24 Novembre 2011 - 09:07

Nokia Siemens Networks: drastico piano di ristrutturazione. 17mila tagli

Nokia Siemens Networks, il gruppo delle telecomunicazioni di proprietà della finlandese Nokia e della tedesca Siemens, ha annunciato Mercoledì un piano di ristrutturazione che prevede la riduzione del 23% della sua forza lavoro in tutto il mondo, entro la fine del 2013.

Nokia Siemens Networks (NSN) la joint venture finnico-tedesca, di proprietà di Nokia e Siemens ricorre a misure drastiche per far fronte alle gravi difficoltà in cui versa e «prevede di ridurre la sua forza lavoro globale di circa 17.000 (posti di lavoro) entro la fine del 2013», secondo quanto rende noto un comunicato, in cui si sottolinea che l’obiettivo è quello di raggiungere un risparmio annuale di 1 miliardo di euro rispetto al 2011. La società ha circa 74.000 dipendenti, dal 1 novembre di quest’anno.

«Queste misure sono deplorevoli, ma necessaria, e il nostro obiettivo è quello di attuarle in modo equo e responsabile, fornendo tutto il sostegno possibile ai dipendenti», ha dichiarato il direttore esecutivo, Rajeev Suri, in un comunicato. La Nokia Siemens Networks (NSN) afferma inoltre che tali risparmi saranno effettuati a livello di costi operativi e costi di produzione.

Oltre ai tagli, la società prevede di effettuare disinvestimenti da attività non-core, non strategiche.

I mercati sembrano aver apprezzato questo piano di ristrutturazione. In seguito all’ annuncio, l’azione di Nokia ha guadagnato il 2,5% alla Borsa di Helsinki, in un mercato in discesa dell’1%.
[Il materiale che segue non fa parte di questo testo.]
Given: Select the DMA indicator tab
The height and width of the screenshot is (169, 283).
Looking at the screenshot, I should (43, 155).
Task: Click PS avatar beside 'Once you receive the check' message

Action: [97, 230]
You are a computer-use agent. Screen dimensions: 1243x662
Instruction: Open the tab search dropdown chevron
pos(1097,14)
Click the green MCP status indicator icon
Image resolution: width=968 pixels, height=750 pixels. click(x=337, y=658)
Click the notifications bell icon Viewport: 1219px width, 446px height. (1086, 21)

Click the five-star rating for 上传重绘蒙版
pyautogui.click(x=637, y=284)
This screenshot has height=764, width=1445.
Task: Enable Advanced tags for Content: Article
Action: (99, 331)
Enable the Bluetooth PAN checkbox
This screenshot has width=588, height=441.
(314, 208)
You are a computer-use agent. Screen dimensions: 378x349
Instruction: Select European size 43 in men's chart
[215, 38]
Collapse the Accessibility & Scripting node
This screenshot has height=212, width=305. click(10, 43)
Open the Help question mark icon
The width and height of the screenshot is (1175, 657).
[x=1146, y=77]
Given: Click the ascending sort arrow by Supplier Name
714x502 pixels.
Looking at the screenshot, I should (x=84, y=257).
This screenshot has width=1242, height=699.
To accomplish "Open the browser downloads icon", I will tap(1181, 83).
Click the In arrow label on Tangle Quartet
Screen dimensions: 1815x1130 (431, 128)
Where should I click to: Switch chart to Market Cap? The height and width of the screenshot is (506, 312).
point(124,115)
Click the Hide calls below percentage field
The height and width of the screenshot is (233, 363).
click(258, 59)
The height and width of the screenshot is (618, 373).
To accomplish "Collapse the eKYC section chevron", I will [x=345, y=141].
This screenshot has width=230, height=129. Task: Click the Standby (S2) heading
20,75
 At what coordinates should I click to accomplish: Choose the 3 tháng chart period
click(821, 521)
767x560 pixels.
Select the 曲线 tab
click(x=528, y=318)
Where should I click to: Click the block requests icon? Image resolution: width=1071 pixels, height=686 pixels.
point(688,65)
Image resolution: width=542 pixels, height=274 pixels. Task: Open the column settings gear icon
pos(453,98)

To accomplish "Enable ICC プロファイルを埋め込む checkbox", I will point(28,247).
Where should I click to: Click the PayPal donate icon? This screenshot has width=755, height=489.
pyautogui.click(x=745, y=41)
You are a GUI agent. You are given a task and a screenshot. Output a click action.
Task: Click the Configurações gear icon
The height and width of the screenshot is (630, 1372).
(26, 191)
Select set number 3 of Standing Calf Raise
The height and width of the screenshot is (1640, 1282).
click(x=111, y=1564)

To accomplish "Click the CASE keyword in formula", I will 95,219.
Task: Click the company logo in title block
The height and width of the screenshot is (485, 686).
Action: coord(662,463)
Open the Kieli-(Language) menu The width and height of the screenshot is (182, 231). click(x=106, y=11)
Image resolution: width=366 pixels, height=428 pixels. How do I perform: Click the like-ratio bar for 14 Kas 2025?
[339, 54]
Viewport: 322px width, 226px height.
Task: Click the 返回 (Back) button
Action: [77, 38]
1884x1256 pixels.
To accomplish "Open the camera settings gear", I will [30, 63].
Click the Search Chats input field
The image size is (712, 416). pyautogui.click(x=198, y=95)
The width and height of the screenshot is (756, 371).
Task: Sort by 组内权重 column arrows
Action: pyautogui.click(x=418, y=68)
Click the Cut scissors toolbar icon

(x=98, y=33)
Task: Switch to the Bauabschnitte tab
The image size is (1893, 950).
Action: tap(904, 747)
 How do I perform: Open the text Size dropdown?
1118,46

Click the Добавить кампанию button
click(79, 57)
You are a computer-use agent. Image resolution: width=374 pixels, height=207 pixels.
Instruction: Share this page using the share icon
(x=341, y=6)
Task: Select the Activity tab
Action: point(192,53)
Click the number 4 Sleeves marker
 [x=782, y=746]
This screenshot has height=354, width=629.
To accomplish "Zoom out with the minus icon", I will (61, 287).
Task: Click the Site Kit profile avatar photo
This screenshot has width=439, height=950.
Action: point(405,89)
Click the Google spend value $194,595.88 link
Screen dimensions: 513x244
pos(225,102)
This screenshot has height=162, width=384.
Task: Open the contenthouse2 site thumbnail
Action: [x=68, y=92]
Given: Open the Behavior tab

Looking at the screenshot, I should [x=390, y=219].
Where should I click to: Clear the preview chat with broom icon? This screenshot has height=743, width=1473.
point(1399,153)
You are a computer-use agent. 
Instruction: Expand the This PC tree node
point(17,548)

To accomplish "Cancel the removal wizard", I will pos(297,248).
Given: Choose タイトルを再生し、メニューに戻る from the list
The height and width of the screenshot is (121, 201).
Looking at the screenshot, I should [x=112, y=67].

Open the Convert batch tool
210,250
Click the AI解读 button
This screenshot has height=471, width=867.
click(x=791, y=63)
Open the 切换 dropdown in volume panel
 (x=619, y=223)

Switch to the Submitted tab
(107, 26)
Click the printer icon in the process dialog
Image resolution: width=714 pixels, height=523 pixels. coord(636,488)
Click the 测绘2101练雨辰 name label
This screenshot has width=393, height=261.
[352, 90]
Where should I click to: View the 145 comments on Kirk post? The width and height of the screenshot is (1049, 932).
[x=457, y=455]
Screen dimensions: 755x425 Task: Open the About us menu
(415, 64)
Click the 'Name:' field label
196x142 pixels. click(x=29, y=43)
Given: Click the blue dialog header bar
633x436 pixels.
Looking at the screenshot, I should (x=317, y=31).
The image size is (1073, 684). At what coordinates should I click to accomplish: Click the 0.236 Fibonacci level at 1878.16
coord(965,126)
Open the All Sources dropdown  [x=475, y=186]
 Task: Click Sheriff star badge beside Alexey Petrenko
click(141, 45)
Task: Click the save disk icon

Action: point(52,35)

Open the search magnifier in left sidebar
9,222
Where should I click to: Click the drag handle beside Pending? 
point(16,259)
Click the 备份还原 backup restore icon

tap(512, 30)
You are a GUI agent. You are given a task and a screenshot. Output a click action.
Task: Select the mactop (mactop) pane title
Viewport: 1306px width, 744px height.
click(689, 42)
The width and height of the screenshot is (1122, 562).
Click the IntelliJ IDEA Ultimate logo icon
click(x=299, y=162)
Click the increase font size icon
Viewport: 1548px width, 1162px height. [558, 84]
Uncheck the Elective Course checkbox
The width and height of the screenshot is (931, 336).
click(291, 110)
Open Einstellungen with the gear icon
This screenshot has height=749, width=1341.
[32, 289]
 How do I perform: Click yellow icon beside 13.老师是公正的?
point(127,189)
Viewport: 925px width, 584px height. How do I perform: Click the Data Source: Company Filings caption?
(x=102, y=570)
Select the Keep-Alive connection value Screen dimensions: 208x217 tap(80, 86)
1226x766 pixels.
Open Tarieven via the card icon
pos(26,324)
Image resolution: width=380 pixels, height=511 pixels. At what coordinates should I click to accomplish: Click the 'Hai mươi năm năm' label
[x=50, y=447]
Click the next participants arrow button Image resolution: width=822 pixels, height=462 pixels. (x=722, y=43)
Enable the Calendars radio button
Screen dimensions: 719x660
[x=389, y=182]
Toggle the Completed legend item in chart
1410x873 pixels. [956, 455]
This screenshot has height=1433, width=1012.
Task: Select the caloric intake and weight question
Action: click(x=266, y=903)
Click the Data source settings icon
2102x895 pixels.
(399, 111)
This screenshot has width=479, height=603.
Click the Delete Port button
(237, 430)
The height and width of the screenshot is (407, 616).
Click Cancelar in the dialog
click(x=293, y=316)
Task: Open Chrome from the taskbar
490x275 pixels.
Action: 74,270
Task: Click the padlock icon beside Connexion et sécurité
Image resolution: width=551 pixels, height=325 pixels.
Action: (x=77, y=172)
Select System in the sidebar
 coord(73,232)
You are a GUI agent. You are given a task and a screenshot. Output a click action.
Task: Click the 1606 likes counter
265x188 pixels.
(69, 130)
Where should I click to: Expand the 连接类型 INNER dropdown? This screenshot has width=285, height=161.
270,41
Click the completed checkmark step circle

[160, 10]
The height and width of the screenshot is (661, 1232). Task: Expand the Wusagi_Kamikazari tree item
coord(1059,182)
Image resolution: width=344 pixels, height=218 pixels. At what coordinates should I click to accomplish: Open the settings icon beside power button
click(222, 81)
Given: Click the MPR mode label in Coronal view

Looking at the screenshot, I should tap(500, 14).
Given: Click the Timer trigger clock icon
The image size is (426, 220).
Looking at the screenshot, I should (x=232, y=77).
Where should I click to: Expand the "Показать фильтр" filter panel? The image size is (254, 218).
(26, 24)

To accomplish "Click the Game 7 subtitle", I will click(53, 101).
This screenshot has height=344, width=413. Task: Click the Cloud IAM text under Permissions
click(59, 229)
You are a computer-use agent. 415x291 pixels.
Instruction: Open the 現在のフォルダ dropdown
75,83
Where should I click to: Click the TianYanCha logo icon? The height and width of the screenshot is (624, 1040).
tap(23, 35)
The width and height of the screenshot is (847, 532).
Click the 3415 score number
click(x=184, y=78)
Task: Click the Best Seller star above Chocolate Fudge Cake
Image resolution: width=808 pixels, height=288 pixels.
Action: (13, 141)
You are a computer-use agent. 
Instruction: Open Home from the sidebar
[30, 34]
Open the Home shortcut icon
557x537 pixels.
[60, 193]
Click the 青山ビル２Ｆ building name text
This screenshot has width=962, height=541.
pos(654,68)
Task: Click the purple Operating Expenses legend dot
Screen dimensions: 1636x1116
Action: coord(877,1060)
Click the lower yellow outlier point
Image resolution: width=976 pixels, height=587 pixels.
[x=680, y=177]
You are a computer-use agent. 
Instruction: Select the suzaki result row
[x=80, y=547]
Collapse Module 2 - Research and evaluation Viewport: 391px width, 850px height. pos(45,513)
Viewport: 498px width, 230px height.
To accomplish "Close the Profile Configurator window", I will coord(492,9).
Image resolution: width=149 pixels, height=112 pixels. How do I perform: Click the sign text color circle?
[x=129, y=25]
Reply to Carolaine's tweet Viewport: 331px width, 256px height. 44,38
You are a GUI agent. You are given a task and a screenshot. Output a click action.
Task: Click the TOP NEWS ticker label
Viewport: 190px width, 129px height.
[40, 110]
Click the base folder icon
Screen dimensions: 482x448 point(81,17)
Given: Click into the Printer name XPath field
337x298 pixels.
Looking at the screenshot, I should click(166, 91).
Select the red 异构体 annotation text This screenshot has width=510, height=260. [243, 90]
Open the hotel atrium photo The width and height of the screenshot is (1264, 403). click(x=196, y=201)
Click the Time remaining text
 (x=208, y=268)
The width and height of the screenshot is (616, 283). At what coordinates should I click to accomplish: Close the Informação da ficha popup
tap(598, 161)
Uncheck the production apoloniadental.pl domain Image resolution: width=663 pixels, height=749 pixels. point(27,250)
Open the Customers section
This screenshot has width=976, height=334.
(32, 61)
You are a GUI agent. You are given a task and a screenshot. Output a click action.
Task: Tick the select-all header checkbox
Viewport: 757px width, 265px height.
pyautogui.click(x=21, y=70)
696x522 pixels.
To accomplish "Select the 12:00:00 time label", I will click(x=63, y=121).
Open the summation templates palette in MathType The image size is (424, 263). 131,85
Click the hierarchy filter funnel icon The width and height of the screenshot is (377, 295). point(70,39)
Per quanto riguarda il gruppo, Nokia e Siemens avevano già annunciato a settembre una iniezione di 500 milioni di euro ciascuna nel capitale di NSN. Lo scorso luglio, la proposta di vendita di Nokia Siemens Networks era stata abbandonata per mancanza di offerte pubbliche di acquisto soddisfacenti.
In termini di tagli di posti di lavoro, il gigante finlandese di telefonia mobile, Nokia, aveva altresì annunciato lo scorso settembre la chiusura di una fabbrica in Romania, che implicherebbe l’eliminazione di circa 3.500 posti.

Nokia Siemens Networks si focalizzerà sulla banda larga mobile. «Abbiamo bisogno di prendere i passi necessari per mantenere la competitivita’ a lungo termine e migliorare la redditivita’ in un mercato delle tlc sempre piu’ competitivo», afferma il gruppo in un comunicato.